Learning Curve
New Zealand Listener|September 15-21 2018

Up to 75,000 New Zealanders could be on the autism spectrum and diagnoses are increasing. 

Sally Blundell
Learning Curve

In Northland in mid-winter, 10-yearold Amy was worried the unwell and unwanted animals at the local SPCA branch must be getting cold. She drew an abstract artwork, had it photocopied and sold the copies across the neighbourhood.

“We went to the SPCA and gave it the money,” says her mother, Lynne Hansen. “It was all her idea. She has an amazing little mind, and so much empathy.”

Even as a preschooler, however, there were signs something “wasn’t quite right”. Amy was emotive, reactive and easily frustrated when she could not convey her feelings. “She was a very independent little girl, not very huggy, very inflexible in her thinking. You felt at a loss because you didn’t know how to help this lovely, curly-haired little girl – it was an awful time.”

Amy was seven when she was diagnosed with autism but Hansen recognised the signs long before then. “She is intelligent, animated, but she struggles to manage herself. She is a perfectionist – if she hasn’t got a clear pathway from start to finish where she can succeed, she will have a meltdown. So I knew Amy was on the spectrum – I just did not have the diagnostic piece of paper.”
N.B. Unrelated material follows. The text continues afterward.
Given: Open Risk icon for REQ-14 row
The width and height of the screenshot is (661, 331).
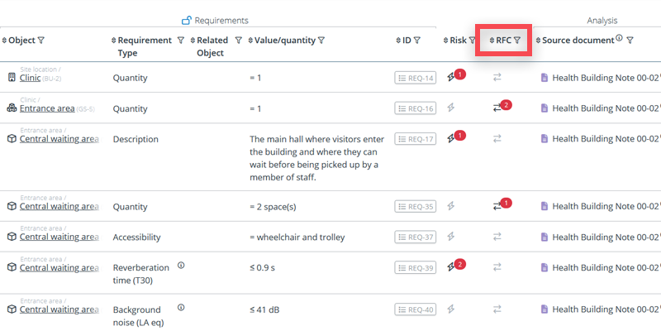Looking at the screenshot, I should click(x=451, y=78).
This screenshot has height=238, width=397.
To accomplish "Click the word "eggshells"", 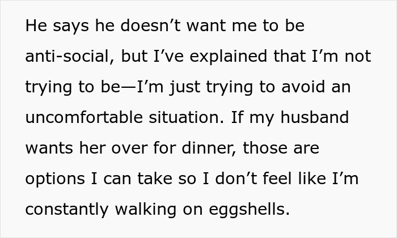I will coord(250,210).
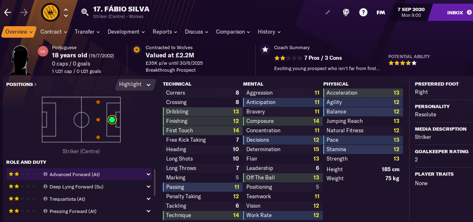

When that piece of paper finally arrived, Hansen says, “It was awful to see her name written next to ASD [autism spectrum disorder], to think she has a difference which is a lifelong neurological disorder. It is hard, really hard, and you get tired as a parent, but you have to push through even if you don’t see the immediate benefit. She is our daughter, our little girl. We know her difficulties but she is the coolest little kid.”

On a rare family holiday to Wellington, eight-year-old Charlize was mesmerised by the World War I exhibition at Te Papa. “She loved it,” says her father, Peter Casey. “She was asking all these questions – she had a real sense of being there.”